Work out how many lines in the entries contain the string "agent", and give nothing but that number.
[[ Records shown open ]]
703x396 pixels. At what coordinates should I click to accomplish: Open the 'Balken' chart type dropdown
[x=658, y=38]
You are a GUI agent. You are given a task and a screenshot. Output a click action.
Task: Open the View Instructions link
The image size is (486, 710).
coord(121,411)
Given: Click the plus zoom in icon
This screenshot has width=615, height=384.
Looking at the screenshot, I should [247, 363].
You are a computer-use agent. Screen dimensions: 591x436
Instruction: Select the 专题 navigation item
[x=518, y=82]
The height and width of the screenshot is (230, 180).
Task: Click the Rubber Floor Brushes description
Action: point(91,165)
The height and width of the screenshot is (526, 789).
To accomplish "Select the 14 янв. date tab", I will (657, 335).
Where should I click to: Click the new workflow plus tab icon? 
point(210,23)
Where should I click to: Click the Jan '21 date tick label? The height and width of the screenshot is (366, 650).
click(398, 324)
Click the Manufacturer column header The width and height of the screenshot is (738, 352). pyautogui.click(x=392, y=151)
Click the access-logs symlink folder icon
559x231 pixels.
[[ Records shown closed ]]
Response below: 2